When your limiting factor is programmer effort, there are two kinds of systems: the kind that runs as slowly as the users and developers can tolerate, and the kind that people don't use because it lacks the functionality they want, functionality that some other system has. Probably a slower one.
Of course you should make things go as fast as you can, and performance can be critical not only for ergonomics but also for the ability to iterate rapidly, and sometimes the performance is the functionality, but when you find yourself facing down the shitty performance of "founder code" that locks up shared machines, don't fall into the trap of wishing that the people had done it right in the first place, before "time passed and the organization grew". In the startup graveyard there are nine other groups who tried to do the same thing, but couldn't quite get it right. Some of them probably had damn fast code, which you aren't looking at, because their organization never grew.
And I say that as someone who spent a fair bit of the last week looking at assembly language and thinking about compiler optimization tradeoffs.
The flip side is that sometimes unnecessary optimizations can slow progress towards the actual goal, especially if the data transformations are sophisticated math.
I have run into this problem more than once. Usually I am not creating the initial data, but am importing it. Usually I have ignored optimizations initially and just loaded and processed the data. Then I go back and hack on the subroutines loading the data and splitting it into records. I was the only programmer working on both projects though.
Once I did it with a large RDF (XML) that was a list of books. Initially I loaded and processed it in Perl with XML::Simple, but XML::Twig let me deal with things one record at a time.
The other time I had a large Java linked list holding objects, where I grabbed the head, processed it, and then shrunk the list (removeFirst()) as I proceeded (I probably could have optimized the loading even more).
As a one-person project, punting on the big load optimization worked for me, as I had a working program even before optimizing. If it was a larger project, what time would be best to optimize might have differed.
In the context of high-performance, revenue-sensitive data transformations, it'd be interesting to see how reusable free/open-source components would fare, especially with regard to licensing.
I can see MIT/permissive licenses being less attractive than usual in an environment like that, because the author might perceive reduced chance of reaping rewards (versus aiding competitors) from publishing components.
If improvements led to greater-than-zero reward for publishers and consumers alike, though (as enforced by copyleft approaches), then perhaps the results would be different. All conjecture, really.
I didn't find the solutions to be all that helpful; it was essentially "pipeline your processing." If all I'm doing is a programmatic "cat | grep | cut", that's fine. It gets messy when I want to sort the data or join it with another medium-large dataset, and this is why people load into memory in the first place. Is there a sane path where I'm not immediately jumping to Hadoop or Presto? Maybe I can offload the join to SQLite?
Yes! If your data is too big to comfortably manipulate in memory with R/Python/your language of choice, and the data is (or can be made to be) tabular, the next best place for it is a relational database. If you don't have an existing server that's well-suited, use SQLite or DuckDB, the "SQLite of analytics". Definitely use a columnar database if you're going to be doing complex queries and joins.
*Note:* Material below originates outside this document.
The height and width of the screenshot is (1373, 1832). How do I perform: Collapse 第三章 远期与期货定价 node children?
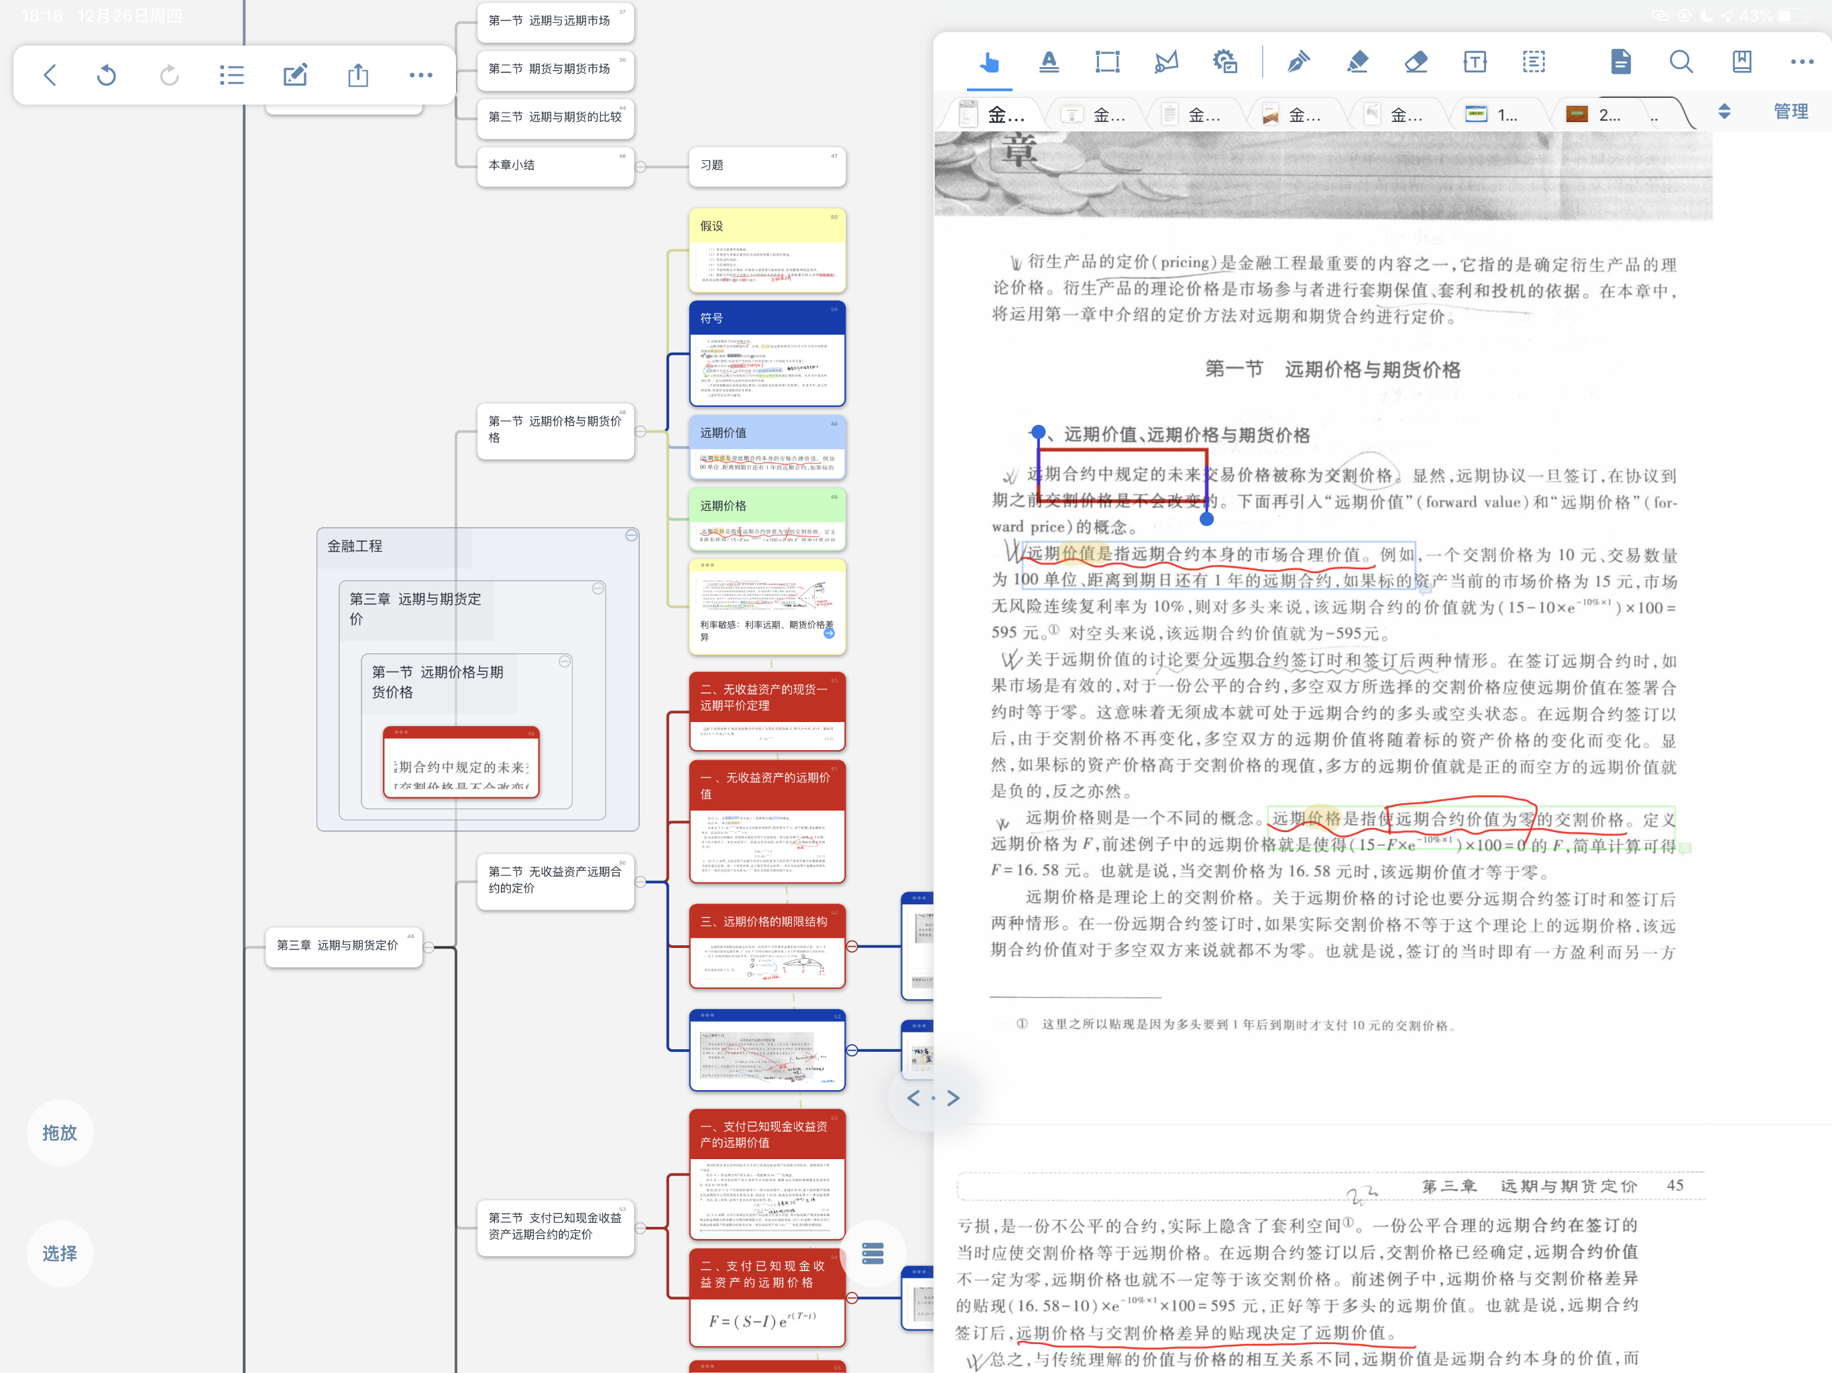[428, 947]
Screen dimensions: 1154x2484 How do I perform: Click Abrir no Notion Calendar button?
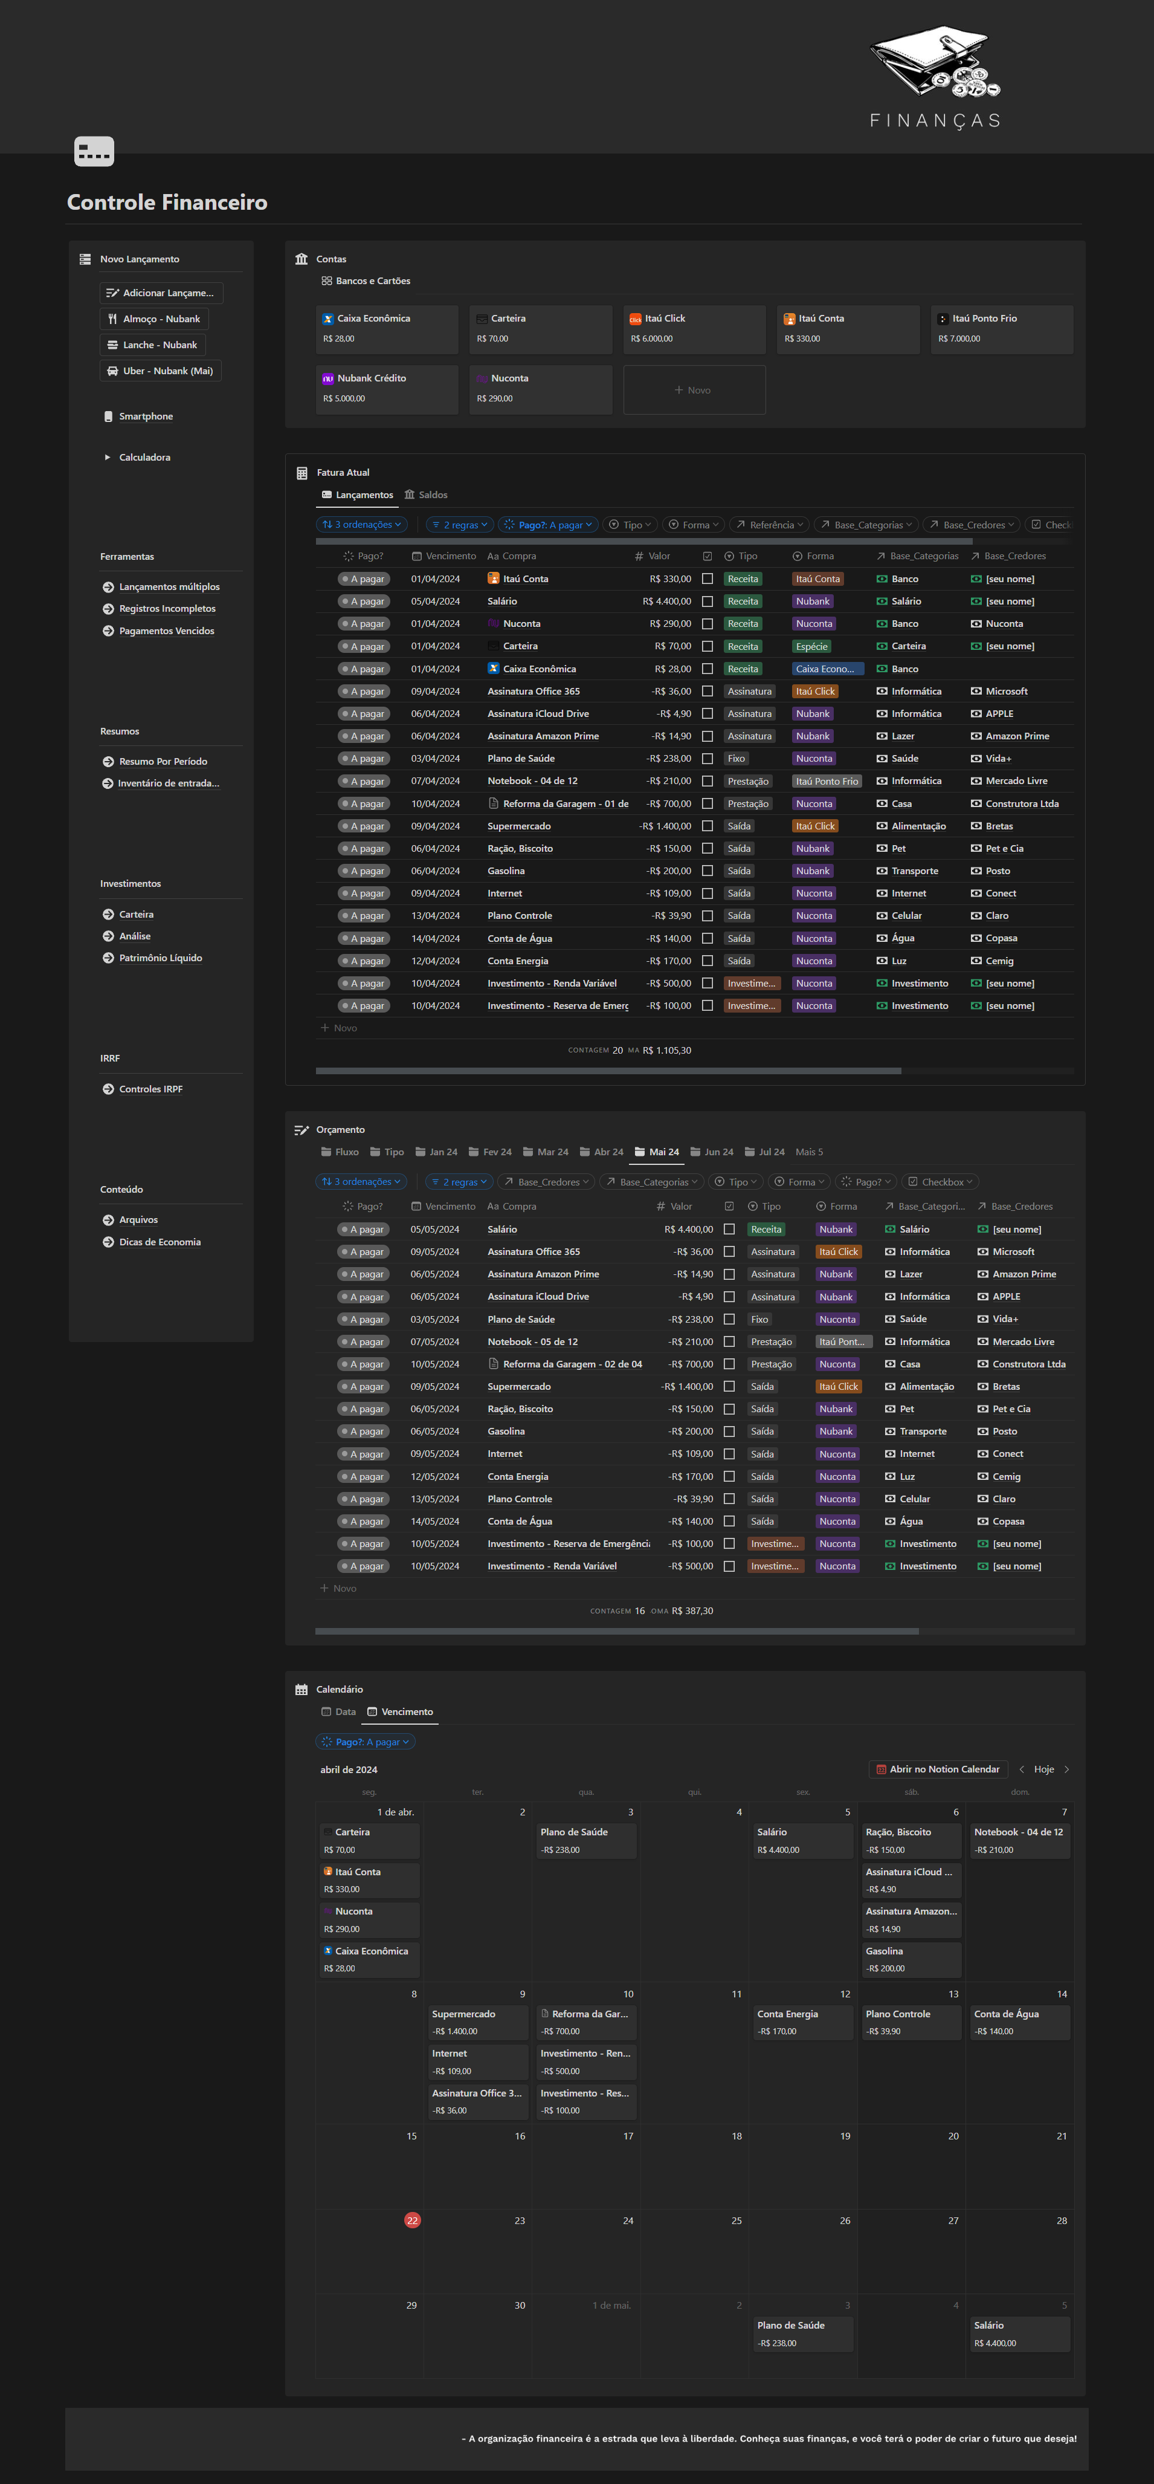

This is battle-worn experience and I will absolutely die on this hill. Relational databases JUST WORK.
The only exception is when you need to do complex ML on big data, in which case, take your pick from Apache Spark, Dask, or some similar framework. Hopefully these will be increasingly supplemented by in-database ML going forward, so that there is no reason to ever leave the database.
The best thing to do when it comes to sorting data is to not do that. Sorts frequently are used in merges or to find some top-n / bottom-n instance rate.
If you've got to sort (or writing an alternative is too time-consuming), do it after eliminating as much data (variables, records) as possible.
Hash tables (or other comparable tools such as btrees or Bloom filters) can be used for dataset comparisons or key-value lookups.
Arrays can be used to keep a runnning count of top-n records (this may need to be sorted on insert, though comparing largest/smallest entry can mitigate this).
Random sampling is very often as good as complete processing, especially where the goal is to find the general characteristics of a dataset rather than an exhaustive view or precise tabulation. Even in accounting and financial operations, sampling methods may be acceptable (see for example, mechanical copyright royalties on performance of recorded music broadcasts, or advertising and circulation rates in publishing). It's fairly staggering how clearly a small sample (as few as 30 records, often only a few hundred or thousand) can describe an immense dataset (millions or billions of entries) with reasonable accuracy, so long as it is randomly selected. And if the first sample seems off, try pulling a few others and seeing how they compare. (Effectively: Monte Carlo method.)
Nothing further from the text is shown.